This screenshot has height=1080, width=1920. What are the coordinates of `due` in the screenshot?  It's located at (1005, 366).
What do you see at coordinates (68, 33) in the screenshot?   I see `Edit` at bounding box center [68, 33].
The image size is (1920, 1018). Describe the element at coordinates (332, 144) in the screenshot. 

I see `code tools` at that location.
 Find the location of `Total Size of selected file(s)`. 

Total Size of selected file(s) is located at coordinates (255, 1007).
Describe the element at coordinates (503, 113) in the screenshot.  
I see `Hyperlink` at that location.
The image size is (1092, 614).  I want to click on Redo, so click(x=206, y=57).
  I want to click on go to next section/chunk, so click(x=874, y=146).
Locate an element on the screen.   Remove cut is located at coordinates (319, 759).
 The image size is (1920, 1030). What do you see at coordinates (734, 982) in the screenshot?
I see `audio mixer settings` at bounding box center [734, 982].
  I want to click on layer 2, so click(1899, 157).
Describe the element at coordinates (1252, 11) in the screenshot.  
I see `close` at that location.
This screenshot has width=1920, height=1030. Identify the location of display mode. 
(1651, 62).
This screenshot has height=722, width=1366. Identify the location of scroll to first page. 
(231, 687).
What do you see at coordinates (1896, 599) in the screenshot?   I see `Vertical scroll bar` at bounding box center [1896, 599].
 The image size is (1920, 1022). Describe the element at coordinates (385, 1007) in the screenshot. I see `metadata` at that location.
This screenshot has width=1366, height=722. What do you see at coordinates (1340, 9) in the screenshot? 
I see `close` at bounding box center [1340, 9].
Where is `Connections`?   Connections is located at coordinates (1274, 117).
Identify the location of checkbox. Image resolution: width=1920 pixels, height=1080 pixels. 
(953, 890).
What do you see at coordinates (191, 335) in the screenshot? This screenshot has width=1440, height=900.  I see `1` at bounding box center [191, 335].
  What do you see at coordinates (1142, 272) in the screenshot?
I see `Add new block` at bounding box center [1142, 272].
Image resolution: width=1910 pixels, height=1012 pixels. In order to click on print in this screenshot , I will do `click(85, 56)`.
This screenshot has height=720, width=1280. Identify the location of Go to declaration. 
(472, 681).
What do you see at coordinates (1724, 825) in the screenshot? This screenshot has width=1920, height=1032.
*-*-*
# STATED PROBLEM
Update the records above, replacing every occurrence of "Identify the location of" with "Give the location of" and leaving all other text unchanged.

# RESULT OF THIS TASK
This screenshot has height=1080, width=1920. What are the coordinates of `due` in the screenshot?  It's located at (1005, 366).
What do you see at coordinates (68, 33) in the screenshot?   I see `Edit` at bounding box center [68, 33].
The image size is (1920, 1018). Describe the element at coordinates (332, 144) in the screenshot. 

I see `code tools` at that location.
 Find the location of `Total Size of selected file(s)`. 

Total Size of selected file(s) is located at coordinates (255, 1007).
Describe the element at coordinates (503, 113) in the screenshot.  
I see `Hyperlink` at that location.
The image size is (1092, 614).  I want to click on Redo, so click(x=206, y=57).
  I want to click on go to next section/chunk, so click(x=874, y=146).
Locate an element on the screen.   Remove cut is located at coordinates (319, 759).
 The image size is (1920, 1030). What do you see at coordinates (734, 982) in the screenshot?
I see `audio mixer settings` at bounding box center [734, 982].
  I want to click on layer 2, so click(1899, 157).
Describe the element at coordinates (1252, 11) in the screenshot.  
I see `close` at that location.
This screenshot has width=1920, height=1030. Give the location of display mode. 
(1651, 62).
This screenshot has height=722, width=1366. Give the location of scroll to first page. 
(231, 687).
What do you see at coordinates (1896, 599) in the screenshot?   I see `Vertical scroll bar` at bounding box center [1896, 599].
 The image size is (1920, 1022). Describe the element at coordinates (385, 1007) in the screenshot. I see `metadata` at that location.
This screenshot has width=1366, height=722. What do you see at coordinates (1340, 9) in the screenshot? 
I see `close` at bounding box center [1340, 9].
Where is `Connections`?   Connections is located at coordinates (1274, 117).
Give the location of checkbox. Image resolution: width=1920 pixels, height=1080 pixels. 
(953, 890).
What do you see at coordinates (191, 335) in the screenshot? This screenshot has width=1440, height=900.  I see `1` at bounding box center [191, 335].
  What do you see at coordinates (1142, 272) in the screenshot?
I see `Add new block` at bounding box center [1142, 272].
Image resolution: width=1910 pixels, height=1012 pixels. In order to click on print in this screenshot , I will do `click(85, 56)`.
This screenshot has height=720, width=1280. Give the location of Go to declaration. 
(472, 681).
What do you see at coordinates (1724, 825) in the screenshot? This screenshot has width=1920, height=1032.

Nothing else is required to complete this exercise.